■ **Work request**:
Given the records below, pull every line with the word "computer" into the answer.
- - - - -
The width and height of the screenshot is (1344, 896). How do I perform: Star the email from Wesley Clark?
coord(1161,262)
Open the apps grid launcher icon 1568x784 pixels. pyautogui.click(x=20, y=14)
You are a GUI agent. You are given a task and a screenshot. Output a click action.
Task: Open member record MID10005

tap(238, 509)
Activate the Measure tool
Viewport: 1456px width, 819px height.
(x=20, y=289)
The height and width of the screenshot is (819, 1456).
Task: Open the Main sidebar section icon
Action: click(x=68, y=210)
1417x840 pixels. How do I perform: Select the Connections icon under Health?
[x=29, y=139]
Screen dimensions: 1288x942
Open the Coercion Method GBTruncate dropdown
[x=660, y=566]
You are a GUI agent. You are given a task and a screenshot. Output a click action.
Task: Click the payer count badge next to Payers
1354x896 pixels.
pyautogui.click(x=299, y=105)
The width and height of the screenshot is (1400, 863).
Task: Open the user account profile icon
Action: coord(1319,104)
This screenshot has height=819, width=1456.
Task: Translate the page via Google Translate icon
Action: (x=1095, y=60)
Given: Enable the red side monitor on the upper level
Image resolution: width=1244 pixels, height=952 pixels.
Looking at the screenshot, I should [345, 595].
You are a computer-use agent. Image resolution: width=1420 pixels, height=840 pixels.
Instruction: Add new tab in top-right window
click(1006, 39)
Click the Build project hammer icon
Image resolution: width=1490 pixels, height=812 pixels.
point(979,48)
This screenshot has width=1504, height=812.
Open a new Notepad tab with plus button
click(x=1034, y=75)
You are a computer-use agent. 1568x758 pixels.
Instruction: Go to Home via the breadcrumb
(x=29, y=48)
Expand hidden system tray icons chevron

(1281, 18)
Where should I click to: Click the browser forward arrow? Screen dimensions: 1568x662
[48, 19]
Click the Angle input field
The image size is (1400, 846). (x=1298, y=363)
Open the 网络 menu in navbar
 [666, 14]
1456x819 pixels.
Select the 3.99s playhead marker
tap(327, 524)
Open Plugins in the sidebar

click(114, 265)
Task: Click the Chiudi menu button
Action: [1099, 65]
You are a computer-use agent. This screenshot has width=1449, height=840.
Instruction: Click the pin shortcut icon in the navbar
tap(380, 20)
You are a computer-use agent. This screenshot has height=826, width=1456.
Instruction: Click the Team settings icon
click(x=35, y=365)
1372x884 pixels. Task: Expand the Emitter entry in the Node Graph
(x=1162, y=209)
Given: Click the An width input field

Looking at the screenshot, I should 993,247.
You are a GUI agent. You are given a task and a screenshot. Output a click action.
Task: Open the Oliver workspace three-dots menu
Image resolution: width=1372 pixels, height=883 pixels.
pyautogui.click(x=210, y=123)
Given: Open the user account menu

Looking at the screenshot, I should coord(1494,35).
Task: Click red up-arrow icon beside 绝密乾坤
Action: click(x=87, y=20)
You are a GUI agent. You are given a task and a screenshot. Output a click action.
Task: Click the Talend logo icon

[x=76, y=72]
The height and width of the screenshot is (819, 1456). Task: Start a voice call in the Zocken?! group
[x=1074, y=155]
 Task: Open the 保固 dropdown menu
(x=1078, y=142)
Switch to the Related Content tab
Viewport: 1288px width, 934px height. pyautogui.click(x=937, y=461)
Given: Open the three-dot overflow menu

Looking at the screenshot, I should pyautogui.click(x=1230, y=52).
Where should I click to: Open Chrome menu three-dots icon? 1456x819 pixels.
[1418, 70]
- - - - -
■ **Output for this exercise**:
You are a computer-use agent. Image resolution: width=1420 pixels, height=840 pixels.
You are a computer-use agent. 1568x758 pixels.
You are a computer-use agent. This screenshot has width=1449, height=840.
You are a computer-use agent. This screenshot has height=826, width=1456.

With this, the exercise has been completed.